To get more clients, you’re best to be the biggest fish in a very small pond. Yes, there appears to be more opportunity when you think broadly. It’s always tempting to invent something new. But inventors rarely make any money. The most successful people connect two existing ideas. For example: online training for referees. Online training for soccer players. Online nutrition coaching for people with eating disorders. You can help these people more by becoming an expert in that narrow niche.
11. Be patient.
“Difficulty is what wakes up the genius.” —Nassim Taleb
Moving to Online Coaching: Pros and Cons
Here’s how certified Two-Brain mentor and business owner Ashley Mak moved online: Two-Brain Radio.
New fitness pros will probably start with training people online before deciding whether to open a gym or not. You’re at that point now.
If you were starting from scratch today, what would you do differently?
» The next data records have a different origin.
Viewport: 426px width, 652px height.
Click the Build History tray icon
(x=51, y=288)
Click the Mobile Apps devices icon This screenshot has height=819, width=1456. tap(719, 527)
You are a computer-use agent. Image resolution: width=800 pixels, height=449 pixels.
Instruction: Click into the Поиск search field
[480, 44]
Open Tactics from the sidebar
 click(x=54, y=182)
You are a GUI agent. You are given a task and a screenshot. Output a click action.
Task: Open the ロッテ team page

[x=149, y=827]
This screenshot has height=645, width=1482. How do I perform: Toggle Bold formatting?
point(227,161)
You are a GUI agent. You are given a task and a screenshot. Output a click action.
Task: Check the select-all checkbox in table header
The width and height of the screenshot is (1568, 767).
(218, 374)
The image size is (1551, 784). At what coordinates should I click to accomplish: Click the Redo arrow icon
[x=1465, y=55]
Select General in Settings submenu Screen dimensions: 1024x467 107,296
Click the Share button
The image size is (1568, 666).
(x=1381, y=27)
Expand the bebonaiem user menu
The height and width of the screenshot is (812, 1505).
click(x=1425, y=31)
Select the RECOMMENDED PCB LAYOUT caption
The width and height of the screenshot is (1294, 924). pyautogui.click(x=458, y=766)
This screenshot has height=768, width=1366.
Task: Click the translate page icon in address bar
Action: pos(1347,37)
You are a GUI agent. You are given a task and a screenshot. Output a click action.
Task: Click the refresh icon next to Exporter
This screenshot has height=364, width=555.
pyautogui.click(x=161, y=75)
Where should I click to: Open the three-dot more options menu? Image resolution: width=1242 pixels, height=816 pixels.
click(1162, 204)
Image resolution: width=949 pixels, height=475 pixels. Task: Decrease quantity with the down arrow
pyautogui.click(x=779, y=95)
All options are on the table.
Fewer clients required.
You’ve already done the hardest part: building an audience.
Read: “What if You Love Online Coaching?”
You’re in the honeymoon phase.
It’s harder to get new clients online.
Your audience didn’t really sign up for this.
Read: “What if You Hate Hate Online Coaching?”
Start With Your Goal
You can make the pivot. Others have done it. It will take time to undo your current business.
But if you work backward from where you want to be, it’s achievable.